Fiserv’s global headcount dropped about 7% last year as the company cut 3,000 employees, on a net basis, and shed business units as it strived to bolster profitability.
The payments and financial technology company had about 41,000 employees worldwide as of the end of last year, according to its annual report filed last week with the Securities and Exchange Commission. That’s down from 44,000 at the end of the 2021.
Fiserv tallied $187 million in employee termination costs tied to severance and related expenses in 2022, it said in the Feb. 23 annual filing. That figure nearly doubled compared to 2021, when it reported $95 million in such expense.
The Brookfield, Wisconsin-based business last year grappled with profit margin pressure and macroeconomic headwinds, while also completing the integration of the $22 billion First Data acquisition announced in 2019.
As the company adapted to that turbulence, it cut employees and sold off business units, including its Korea business and a Costa Rica division. Compared to 2021, the company’s net income jumped about 90% last year, to $2.5 billion, on a revenue increase of 9%, to $17.7 billion.
In response to prior requests for information about job cuts, Fiserv repeatedly declined to specify the number of employees dismissed last year, other than to say the cuts affected a “small percentage” of Fiserv’s global workforce.
Fiserv CEO Frank Bisignano asserted in a December interview that the company’s employee cuts were not made in response to last year’s pressures, but reflected Fiserv’s long-term strategy following the First Data merger. He also suggested that the reduction was due to some employees exiting because they were unwilling to move to a different Fiserv location.
Fiserv “did not let people go this year, other than we hired thousands of people in new locations, and other people didn’t move,” he said in December.
“Thousands” included hiring in all geographic locations where Fiserv has a presence, with some hiring for new positions and some back-filling of existing roles, a spokesperson said at that time.
It’s not clear any longer how many of Fiserv’s workers are based in the U.S. versus outside the country. While Fiserv noted in its prior three annual filings how many workers were employed outside the U.S., it shifted its approach with the latest filing and didn’t specify that regional information.
Spokespeople for the company didn’t respond to a question about the company’s headcount outside the U.S.
In last year’s filing, the company said about 18,000 of its employees were based outside the U.S. For 2020, that figure was 17,000, and in 2019, it was 16,000.

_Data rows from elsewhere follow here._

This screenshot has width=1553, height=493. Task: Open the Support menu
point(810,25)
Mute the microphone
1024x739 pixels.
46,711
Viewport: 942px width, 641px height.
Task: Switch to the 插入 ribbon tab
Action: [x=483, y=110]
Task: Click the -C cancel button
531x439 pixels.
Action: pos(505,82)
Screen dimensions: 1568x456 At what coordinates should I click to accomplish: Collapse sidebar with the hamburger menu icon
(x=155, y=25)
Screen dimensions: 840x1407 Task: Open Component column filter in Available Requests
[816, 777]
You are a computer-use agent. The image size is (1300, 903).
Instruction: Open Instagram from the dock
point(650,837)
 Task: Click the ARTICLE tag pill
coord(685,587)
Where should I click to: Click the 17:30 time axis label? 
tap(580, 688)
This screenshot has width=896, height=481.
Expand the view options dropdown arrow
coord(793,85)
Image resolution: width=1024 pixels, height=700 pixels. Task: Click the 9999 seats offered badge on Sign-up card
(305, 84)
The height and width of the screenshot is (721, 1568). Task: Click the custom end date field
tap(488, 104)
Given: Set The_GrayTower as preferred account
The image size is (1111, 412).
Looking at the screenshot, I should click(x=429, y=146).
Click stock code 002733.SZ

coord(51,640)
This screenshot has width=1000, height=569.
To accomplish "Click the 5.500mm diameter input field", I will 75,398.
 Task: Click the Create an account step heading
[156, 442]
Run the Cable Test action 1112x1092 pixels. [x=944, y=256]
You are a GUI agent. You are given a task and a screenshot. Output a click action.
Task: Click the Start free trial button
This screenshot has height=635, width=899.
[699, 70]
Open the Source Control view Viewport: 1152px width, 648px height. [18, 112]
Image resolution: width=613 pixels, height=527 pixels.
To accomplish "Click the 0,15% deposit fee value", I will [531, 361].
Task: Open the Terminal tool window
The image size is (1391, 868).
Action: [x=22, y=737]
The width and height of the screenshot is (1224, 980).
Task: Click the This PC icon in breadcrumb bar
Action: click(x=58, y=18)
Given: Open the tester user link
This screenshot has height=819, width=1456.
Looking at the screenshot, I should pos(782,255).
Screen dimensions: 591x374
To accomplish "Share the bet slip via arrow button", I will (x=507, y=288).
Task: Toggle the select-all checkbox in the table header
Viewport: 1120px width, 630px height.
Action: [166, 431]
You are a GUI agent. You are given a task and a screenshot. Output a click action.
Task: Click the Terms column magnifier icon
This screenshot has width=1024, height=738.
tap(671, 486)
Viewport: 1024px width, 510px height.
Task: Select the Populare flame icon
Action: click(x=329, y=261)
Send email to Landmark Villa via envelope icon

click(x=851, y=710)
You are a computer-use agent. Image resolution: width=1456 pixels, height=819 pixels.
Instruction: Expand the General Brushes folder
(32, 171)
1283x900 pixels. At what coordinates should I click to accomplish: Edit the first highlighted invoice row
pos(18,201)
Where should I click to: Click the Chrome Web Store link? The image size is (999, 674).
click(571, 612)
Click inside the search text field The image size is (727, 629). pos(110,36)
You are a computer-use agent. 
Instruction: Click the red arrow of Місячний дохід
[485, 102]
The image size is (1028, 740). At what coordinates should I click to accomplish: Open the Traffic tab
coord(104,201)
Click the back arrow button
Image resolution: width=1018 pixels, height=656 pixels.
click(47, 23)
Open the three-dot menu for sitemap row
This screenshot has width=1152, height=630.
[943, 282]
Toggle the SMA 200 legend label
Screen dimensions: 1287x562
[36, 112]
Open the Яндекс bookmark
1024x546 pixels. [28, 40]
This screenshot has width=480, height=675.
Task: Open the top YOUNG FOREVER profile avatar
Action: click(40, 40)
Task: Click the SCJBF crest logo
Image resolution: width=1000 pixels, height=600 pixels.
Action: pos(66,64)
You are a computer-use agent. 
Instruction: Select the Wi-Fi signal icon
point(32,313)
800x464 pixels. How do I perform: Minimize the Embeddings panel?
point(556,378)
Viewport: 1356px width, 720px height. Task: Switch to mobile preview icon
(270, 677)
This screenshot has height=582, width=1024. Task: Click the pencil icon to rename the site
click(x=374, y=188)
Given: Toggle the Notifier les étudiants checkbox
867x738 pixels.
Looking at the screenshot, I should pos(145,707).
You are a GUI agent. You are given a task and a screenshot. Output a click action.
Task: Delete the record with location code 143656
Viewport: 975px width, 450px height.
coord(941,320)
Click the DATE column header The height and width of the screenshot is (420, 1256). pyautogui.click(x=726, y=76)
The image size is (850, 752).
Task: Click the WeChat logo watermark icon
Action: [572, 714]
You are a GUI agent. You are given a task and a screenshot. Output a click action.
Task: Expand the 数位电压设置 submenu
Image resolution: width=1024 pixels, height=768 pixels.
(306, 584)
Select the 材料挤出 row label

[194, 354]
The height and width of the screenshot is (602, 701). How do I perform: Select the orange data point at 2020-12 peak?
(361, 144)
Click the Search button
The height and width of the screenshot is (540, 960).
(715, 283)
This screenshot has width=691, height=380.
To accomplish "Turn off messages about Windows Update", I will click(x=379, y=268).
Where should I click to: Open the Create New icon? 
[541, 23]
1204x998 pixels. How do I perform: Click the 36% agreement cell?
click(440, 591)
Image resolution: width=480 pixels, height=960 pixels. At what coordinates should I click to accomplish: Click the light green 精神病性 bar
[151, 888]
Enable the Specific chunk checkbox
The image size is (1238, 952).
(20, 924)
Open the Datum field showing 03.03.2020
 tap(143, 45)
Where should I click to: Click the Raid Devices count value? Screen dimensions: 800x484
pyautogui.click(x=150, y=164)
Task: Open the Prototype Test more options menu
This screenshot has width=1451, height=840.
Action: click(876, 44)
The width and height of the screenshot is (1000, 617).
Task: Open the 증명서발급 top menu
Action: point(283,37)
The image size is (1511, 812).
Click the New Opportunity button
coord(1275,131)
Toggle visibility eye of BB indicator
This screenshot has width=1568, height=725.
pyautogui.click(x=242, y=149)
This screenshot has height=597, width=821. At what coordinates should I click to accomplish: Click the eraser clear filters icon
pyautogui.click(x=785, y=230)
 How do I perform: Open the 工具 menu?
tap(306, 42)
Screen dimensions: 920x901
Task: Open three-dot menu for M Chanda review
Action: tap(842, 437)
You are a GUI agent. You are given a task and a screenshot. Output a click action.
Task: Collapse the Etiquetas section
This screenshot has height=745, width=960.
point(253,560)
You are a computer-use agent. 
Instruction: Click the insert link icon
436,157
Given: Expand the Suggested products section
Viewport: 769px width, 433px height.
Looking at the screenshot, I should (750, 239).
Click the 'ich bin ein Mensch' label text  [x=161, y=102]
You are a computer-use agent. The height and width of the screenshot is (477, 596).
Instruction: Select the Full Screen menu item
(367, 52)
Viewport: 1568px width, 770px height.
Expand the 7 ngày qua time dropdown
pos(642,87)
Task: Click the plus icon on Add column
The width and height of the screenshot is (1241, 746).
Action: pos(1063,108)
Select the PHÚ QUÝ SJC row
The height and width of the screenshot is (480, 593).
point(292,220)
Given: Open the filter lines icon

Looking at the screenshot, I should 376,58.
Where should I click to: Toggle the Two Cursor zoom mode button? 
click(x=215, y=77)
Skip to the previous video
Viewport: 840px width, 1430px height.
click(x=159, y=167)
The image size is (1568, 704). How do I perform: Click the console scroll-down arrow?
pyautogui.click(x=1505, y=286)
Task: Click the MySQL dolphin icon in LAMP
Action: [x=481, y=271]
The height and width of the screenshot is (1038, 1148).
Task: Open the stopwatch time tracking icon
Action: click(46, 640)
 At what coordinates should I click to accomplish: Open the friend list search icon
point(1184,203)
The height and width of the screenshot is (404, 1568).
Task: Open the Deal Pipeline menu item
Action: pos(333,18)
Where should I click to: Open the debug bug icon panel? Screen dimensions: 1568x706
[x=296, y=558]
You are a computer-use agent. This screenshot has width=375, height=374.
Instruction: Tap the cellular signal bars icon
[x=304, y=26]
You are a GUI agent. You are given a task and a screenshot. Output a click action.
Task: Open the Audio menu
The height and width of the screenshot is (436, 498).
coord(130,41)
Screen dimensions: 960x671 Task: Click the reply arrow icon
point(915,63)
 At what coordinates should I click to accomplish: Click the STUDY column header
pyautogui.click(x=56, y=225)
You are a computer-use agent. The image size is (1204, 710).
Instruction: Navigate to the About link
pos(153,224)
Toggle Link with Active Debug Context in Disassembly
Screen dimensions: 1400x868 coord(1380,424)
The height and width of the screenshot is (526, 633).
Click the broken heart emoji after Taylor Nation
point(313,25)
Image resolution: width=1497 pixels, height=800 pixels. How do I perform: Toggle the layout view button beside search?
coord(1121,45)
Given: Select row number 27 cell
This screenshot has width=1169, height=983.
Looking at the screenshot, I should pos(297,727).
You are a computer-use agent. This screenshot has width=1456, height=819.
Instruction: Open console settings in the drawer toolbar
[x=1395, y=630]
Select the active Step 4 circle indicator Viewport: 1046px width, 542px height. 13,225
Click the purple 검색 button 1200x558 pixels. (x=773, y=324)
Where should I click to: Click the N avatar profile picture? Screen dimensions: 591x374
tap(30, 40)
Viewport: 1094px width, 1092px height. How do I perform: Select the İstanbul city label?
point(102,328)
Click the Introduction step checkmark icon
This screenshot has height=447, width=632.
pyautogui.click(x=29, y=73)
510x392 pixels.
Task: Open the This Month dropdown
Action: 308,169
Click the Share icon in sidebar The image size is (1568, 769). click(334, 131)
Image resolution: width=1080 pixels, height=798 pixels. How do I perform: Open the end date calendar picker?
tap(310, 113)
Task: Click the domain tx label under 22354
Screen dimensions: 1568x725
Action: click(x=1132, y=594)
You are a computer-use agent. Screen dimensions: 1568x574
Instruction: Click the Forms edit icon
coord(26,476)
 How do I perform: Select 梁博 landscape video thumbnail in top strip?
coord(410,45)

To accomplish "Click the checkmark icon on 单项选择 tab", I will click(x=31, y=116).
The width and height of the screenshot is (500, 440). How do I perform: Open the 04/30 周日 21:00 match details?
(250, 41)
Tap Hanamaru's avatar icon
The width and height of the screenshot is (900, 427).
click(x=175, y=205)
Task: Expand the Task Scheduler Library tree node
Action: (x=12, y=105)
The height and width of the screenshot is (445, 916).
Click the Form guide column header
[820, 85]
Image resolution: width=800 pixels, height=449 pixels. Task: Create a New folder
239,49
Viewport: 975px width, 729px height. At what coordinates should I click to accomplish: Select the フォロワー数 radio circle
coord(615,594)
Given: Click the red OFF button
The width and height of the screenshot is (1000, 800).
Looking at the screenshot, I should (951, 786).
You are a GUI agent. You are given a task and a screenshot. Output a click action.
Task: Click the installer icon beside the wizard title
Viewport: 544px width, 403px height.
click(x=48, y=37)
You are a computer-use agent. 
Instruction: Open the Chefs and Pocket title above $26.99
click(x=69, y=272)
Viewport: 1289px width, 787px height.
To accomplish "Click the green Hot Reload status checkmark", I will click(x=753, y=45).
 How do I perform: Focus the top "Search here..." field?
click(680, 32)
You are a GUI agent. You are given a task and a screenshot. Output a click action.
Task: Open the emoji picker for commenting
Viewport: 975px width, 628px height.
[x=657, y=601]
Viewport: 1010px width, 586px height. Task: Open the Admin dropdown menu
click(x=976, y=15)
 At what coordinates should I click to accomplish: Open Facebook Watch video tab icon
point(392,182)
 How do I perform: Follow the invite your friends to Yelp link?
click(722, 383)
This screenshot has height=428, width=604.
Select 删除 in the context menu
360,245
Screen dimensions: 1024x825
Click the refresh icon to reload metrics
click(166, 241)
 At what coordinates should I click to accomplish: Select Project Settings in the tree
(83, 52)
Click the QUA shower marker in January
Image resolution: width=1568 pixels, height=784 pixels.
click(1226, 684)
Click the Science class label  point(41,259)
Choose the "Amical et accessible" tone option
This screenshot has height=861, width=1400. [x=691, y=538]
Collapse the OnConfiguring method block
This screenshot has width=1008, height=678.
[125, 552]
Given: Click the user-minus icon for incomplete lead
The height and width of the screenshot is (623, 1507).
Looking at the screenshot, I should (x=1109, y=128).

Fiserv this year instead noted in the filing that about 41% of its employees are female. And in the U.S., it said about 37% of workers self-identified as racially or ethnically diverse.
Meanwhile, the company has committed to retaining and hiring a few thousand workers in coming years, in Berkeley Heights, New Jersey, where it has opened a new corporate campus, and in Milwaukee, Wisconsin, where Fiserv is relocating its global headquarters from a suburban location.